After watching the video I laid in my bed and turned my attention to the Lord and He showed me a picture of my heart. It was like a house that was full and light and the windows in every room were open. He brought to mind Luke 11: 24-26 “When the unclean spirit has gone out of a person, it passes through waterless places seeking rest, and finding none it says, ‘I will return to my house from which I came.’  And when it comes, it finds the house swept and put in order. Then it goes and brings seven other spirits more evil than itself, and they enter and dwell there. And the last state of that person is worse than the first.” The Lord showed me how He had been cleaning all to the bitterness and anger out of my heart, but that the rooms were all empty. I felt the Lord speak in my heart and say, “MaryBeth, you know we can’t keep these rooms empty.” I responded,  asking “Well, how are we going to fill them?” At first I thought He would fill the rooms solely with Himself, but then I saw him begin to fill the rooms with people who have said and done things that have offended me. I felt him place those boys into a room. And then He said “When you fight to love them in your heart, reconciliation will be the most joyful experience of your life.” The most joyful.  The most Joyful? That is an amazing promise. My job is to take the stone of hatred and anger that is in my hand, place it down and extend forgiveness and love. His promise is that joy will come in the reconciliation.

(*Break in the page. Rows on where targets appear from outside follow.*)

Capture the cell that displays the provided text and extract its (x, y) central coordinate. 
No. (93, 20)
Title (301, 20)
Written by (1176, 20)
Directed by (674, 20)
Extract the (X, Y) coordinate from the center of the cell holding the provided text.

 In Just Mercy: A Story of Justice and Redemption, Bryan Stevenson says “You can’t effectively fight abusive power, poverty, inequality, illness, oppression, or injustice and not be broken by it. We are all broken by something. We have all hurt someone and have been hurt. We all share the condition of brokenness even if our brokenness is not equivalent[...]But our brokenness is also the source of our common humanity, the basis for our shared search for comfort, meaning, and healing. Our shared vulnerability and imperfection nurtures and sustains our capacity for compassion. We have a choice. We can embrace our humanness, which means embracing our broken natures and the compassion that remains our best hope for healing.”

I choose that. I choose to be a woman who fights for justice, who extends compassion when I feel broken by someone else’s brokenness, and who stands for reconciliation in the midst of pain. And I know that I will not stand alone.